Impact of Melanoma Genetic Testing on Health Cognitions and Prevention Behaviors
Cancer genetic testing alerts mutation carrier members to their elevated risk before disease onset, when early detection and even prevention may be possible. Little is known about the effect of genetic test reporting on prevention behaviors, as prior studies have focused on screening. Familial melanoma presents an ideal context in which to examine the impact of genetic test reporting on prevention behaviors because avoidance of UVR, a well-established risk factor in this population, represents a quantifiable prevention measure. We hypothesize that melanoma genetic test reporting will improve patient compliance with prevention and screening recommendations above that observed with counseling alone, and that specific cognitive and individual difference characteristics will be associated with compliance and non-compliance in the familial melanoma population.
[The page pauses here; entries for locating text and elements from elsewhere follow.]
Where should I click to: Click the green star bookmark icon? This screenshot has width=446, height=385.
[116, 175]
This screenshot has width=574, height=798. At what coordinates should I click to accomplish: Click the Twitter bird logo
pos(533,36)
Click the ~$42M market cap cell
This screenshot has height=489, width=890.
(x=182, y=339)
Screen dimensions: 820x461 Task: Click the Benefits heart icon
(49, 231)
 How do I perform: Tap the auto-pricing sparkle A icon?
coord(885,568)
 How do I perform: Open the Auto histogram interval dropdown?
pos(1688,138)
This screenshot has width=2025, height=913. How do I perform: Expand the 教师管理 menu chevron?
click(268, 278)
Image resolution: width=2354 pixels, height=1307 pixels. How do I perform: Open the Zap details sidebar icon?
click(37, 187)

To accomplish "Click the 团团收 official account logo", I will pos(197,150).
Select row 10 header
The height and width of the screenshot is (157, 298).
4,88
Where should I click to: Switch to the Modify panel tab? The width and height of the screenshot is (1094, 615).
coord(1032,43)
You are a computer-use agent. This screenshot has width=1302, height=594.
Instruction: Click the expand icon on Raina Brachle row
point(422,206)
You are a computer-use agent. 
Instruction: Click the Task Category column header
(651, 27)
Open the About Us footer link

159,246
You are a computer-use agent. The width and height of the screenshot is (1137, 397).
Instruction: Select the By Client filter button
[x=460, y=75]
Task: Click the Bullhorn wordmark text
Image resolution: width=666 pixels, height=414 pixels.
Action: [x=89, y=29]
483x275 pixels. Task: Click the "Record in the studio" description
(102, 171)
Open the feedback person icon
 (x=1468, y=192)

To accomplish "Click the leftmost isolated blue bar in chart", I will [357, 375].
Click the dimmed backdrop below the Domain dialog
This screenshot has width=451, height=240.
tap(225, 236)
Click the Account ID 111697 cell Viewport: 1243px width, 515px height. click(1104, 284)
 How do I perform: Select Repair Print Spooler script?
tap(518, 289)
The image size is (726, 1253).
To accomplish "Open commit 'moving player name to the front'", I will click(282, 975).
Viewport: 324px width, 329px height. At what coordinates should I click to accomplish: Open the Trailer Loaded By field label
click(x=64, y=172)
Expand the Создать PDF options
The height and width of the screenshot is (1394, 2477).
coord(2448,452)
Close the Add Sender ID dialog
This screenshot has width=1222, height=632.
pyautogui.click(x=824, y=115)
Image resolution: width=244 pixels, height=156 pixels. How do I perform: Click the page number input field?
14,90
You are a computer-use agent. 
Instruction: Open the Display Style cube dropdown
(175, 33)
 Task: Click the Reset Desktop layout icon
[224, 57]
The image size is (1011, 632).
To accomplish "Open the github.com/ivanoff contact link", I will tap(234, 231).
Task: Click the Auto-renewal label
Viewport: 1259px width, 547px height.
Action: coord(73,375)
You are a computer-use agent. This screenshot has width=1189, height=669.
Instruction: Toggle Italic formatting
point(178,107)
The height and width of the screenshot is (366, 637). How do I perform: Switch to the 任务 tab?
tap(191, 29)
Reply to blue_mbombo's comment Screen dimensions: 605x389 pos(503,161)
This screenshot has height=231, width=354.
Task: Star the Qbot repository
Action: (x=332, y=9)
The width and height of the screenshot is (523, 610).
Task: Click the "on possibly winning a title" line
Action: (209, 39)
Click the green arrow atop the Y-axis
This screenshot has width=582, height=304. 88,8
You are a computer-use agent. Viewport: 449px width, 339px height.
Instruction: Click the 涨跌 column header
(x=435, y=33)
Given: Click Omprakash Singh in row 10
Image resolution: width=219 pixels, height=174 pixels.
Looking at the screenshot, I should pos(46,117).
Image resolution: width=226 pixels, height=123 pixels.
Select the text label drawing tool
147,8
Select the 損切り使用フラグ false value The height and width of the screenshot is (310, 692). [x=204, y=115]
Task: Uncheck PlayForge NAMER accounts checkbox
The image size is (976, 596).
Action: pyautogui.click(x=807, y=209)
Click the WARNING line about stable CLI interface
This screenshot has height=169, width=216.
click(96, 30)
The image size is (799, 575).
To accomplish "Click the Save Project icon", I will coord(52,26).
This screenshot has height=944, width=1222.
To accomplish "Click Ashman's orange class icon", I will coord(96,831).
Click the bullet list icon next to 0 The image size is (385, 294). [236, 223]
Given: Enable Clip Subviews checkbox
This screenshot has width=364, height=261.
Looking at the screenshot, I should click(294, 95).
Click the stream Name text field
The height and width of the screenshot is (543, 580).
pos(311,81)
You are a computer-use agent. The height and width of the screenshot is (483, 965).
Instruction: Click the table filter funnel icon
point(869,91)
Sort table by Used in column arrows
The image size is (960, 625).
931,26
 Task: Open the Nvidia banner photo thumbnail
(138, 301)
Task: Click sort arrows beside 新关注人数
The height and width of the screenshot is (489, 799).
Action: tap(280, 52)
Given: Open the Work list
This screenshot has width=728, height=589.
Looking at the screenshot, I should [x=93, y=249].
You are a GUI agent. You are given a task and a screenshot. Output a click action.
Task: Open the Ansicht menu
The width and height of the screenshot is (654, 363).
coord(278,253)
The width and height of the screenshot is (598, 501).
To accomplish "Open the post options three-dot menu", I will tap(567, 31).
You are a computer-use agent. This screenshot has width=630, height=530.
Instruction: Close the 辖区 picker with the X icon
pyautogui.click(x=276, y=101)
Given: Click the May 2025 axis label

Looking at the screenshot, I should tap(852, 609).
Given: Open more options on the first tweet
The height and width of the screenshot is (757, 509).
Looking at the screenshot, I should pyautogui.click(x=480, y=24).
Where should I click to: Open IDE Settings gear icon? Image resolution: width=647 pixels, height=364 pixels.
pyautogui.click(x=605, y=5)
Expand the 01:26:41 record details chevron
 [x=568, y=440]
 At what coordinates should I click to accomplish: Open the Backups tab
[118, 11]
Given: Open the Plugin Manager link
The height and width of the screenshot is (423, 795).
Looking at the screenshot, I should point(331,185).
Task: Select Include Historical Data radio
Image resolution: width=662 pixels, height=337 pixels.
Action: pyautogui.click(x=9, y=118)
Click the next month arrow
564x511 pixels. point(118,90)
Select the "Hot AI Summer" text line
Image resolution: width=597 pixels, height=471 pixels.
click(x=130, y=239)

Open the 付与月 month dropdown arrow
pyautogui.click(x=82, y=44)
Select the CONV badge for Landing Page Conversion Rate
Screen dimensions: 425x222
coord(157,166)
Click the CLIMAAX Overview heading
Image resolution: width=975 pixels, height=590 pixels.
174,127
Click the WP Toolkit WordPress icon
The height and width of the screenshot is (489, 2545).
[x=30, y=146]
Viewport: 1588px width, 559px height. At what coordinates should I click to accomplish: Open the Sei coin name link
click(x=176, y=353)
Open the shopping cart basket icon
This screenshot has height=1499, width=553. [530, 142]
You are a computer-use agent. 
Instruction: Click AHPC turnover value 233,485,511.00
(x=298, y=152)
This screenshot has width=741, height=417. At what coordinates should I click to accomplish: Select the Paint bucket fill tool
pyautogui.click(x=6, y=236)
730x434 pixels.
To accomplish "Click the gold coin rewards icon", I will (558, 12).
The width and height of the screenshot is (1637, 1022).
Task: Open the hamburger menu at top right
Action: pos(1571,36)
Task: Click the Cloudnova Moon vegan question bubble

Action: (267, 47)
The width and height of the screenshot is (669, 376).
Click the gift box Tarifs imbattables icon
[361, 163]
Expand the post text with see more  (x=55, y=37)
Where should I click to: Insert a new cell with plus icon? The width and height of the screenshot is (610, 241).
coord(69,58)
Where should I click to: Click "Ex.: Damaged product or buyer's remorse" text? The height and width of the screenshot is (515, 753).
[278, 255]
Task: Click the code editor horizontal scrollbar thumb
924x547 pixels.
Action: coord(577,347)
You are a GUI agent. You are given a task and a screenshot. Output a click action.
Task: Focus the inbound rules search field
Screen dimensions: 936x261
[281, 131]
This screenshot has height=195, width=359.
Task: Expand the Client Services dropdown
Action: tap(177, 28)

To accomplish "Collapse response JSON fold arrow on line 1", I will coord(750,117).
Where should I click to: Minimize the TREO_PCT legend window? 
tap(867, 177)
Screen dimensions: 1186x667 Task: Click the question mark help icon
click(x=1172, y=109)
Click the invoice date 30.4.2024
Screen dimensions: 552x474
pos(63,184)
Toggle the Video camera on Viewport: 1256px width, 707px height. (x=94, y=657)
More broadly, our research strategy permits elucidation of cognitive processes that determine a patient's response to genetic test reporting. This ongoing work examines how a positive genetic test result influences high-risk participants' understanding and management of their melanoma risk over a two-year period, compared to participants who receive standard counseling based on family history alone, and whether genetic test reporting improves prevention behavior and screening (skin examination) adherence. Ultimately, it may be possible to tailor genetic test results to maximize compliance with prevention recommendations.